▶ [PROBLEM TO SOLVE]
Below are some records. Quote exactly the lines from the one that contains "Task: Click the Maintenance section heading" through the last, both included, and leave out the pictures.

Stored data:
——
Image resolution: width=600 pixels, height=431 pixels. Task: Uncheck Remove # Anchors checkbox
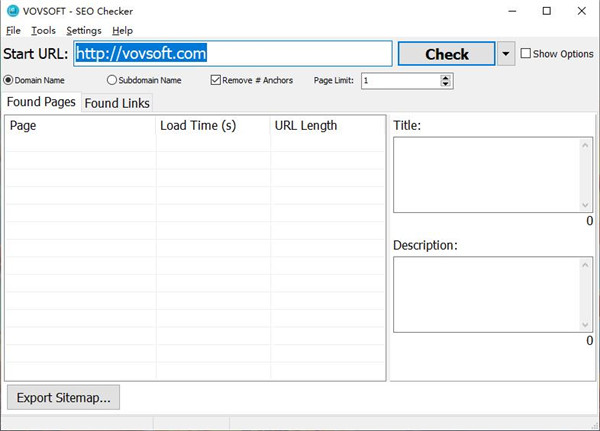click(x=216, y=80)
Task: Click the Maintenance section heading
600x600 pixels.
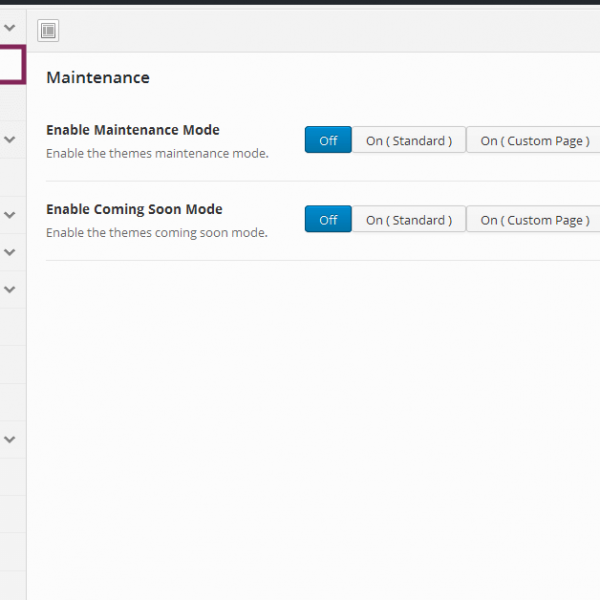Action: [98, 78]
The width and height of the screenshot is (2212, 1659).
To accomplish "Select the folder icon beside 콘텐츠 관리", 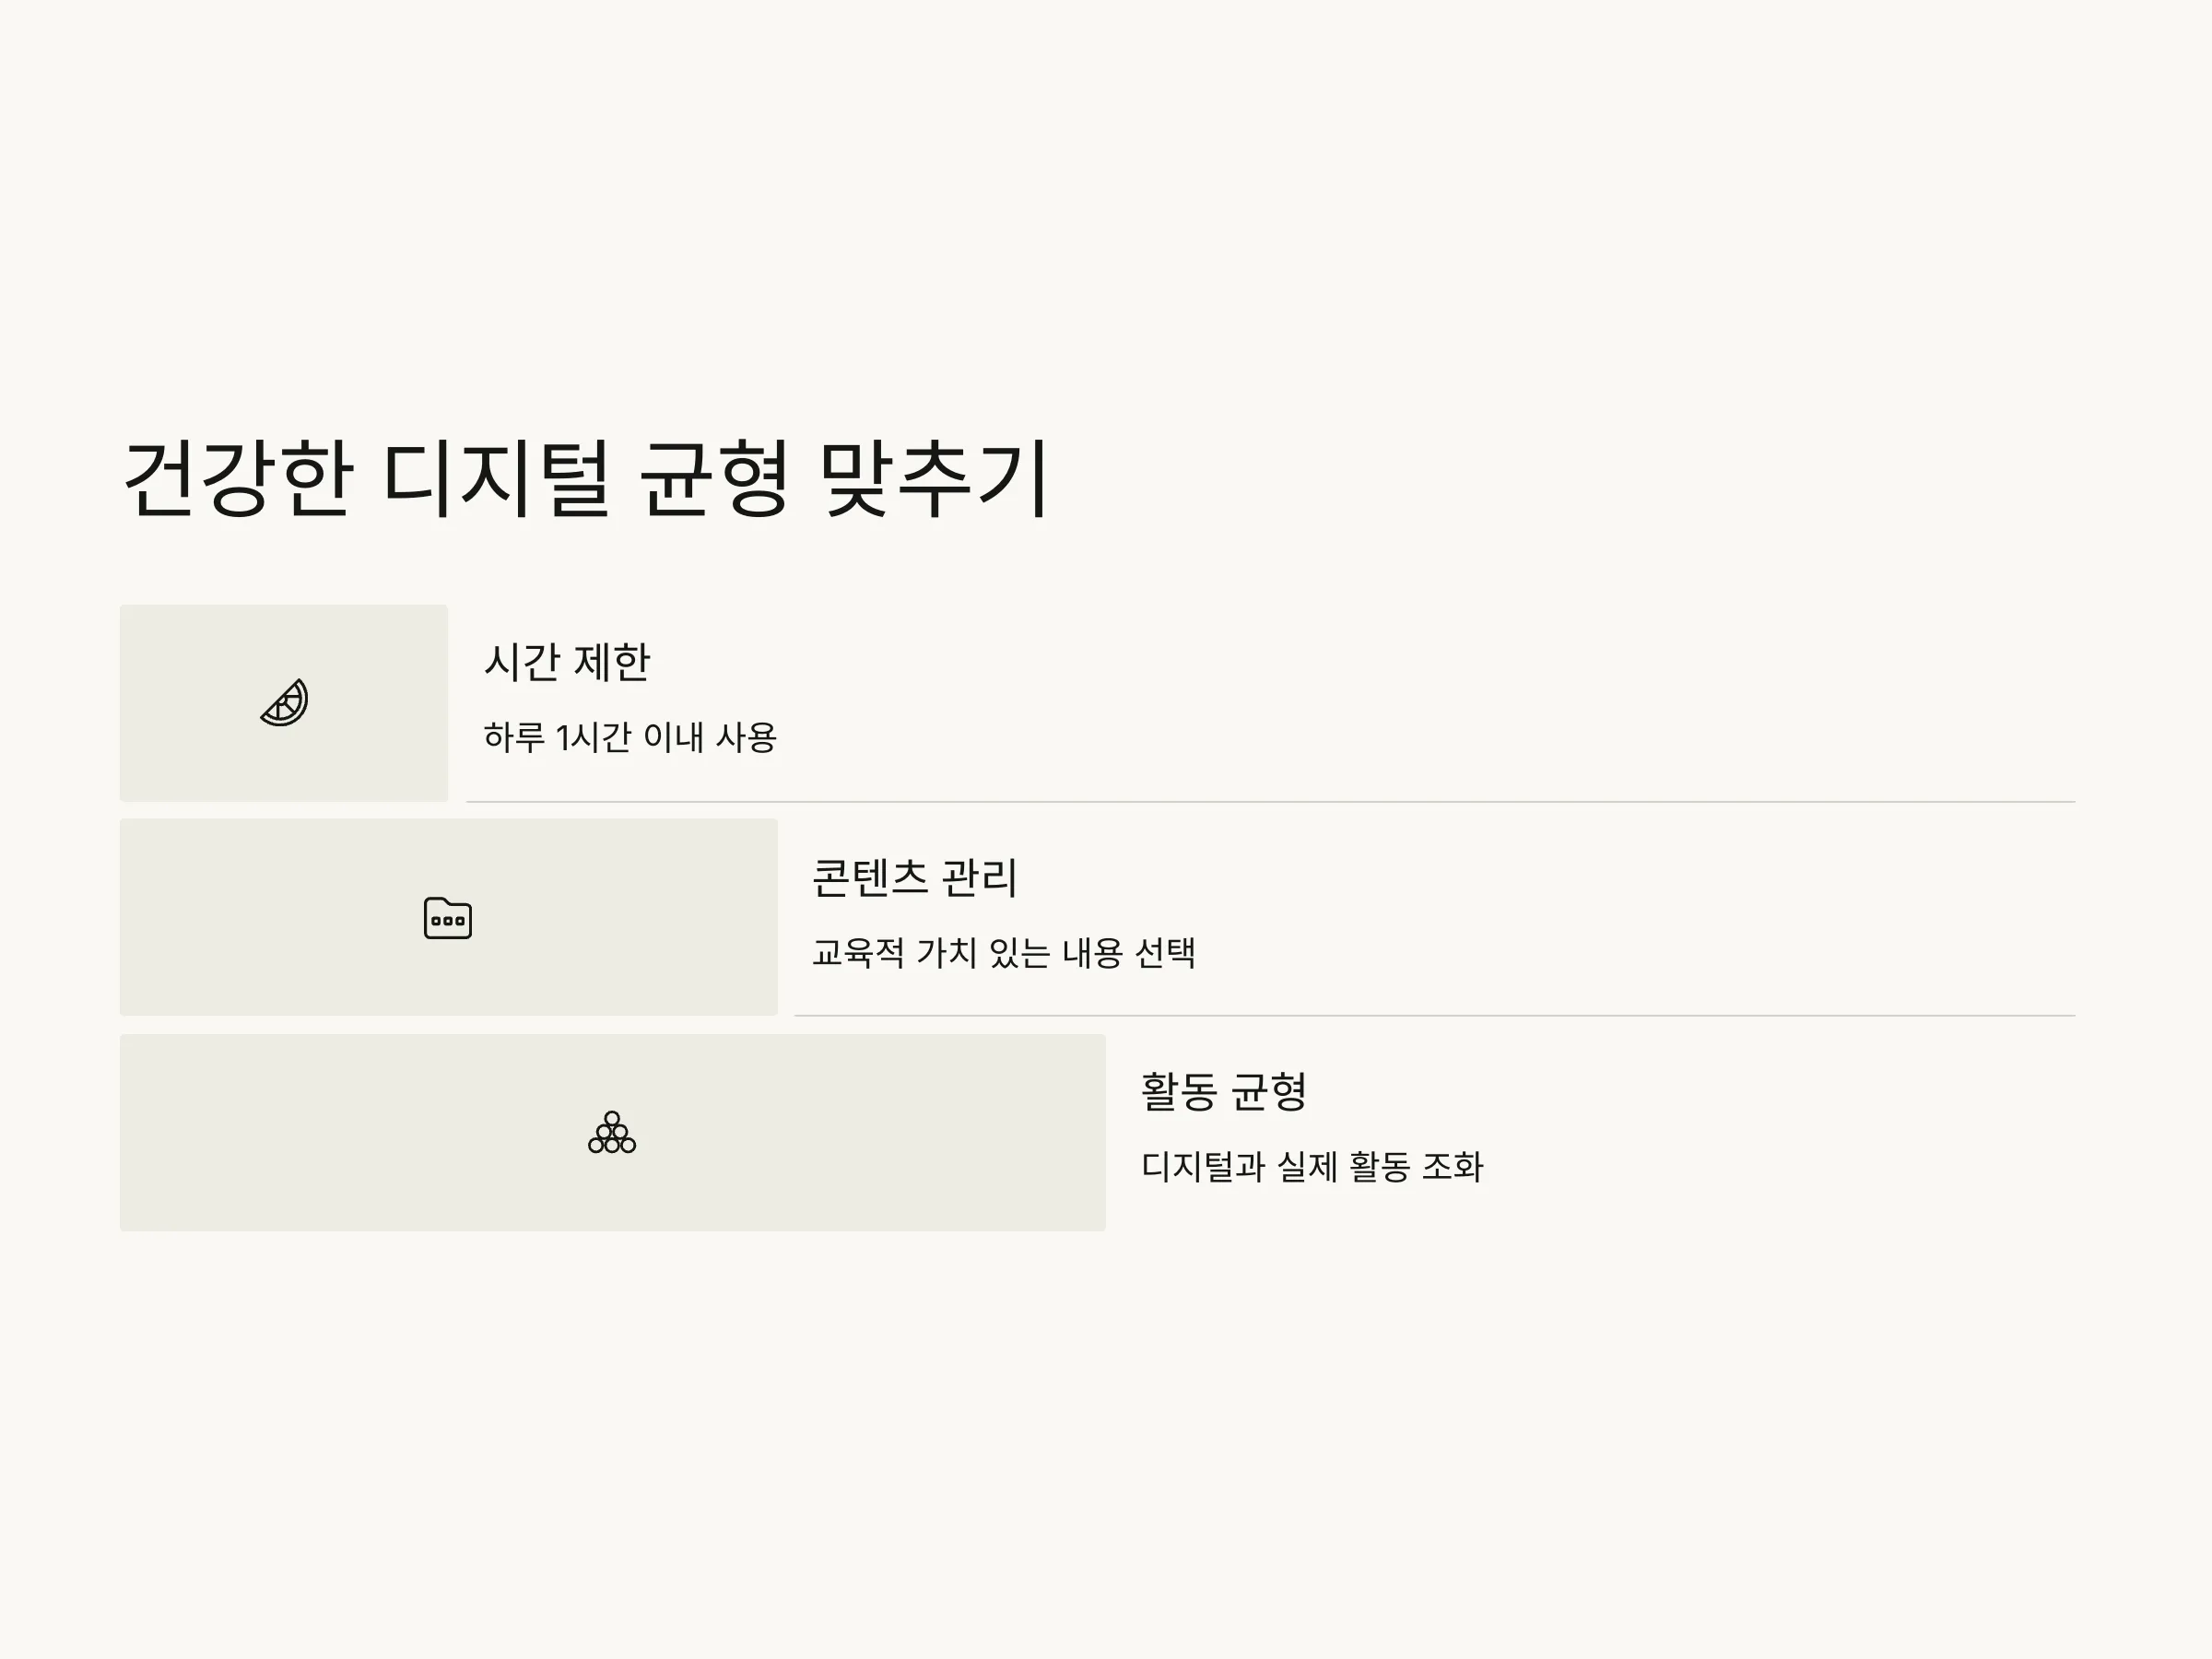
——
▶ [SOLUTION]
Task: Click the Maintenance section heading
600x600 pixels.
Action: [98, 78]
The width and height of the screenshot is (2212, 1659).
To accomplish "Select the folder icon beside 콘텐츠 관리", 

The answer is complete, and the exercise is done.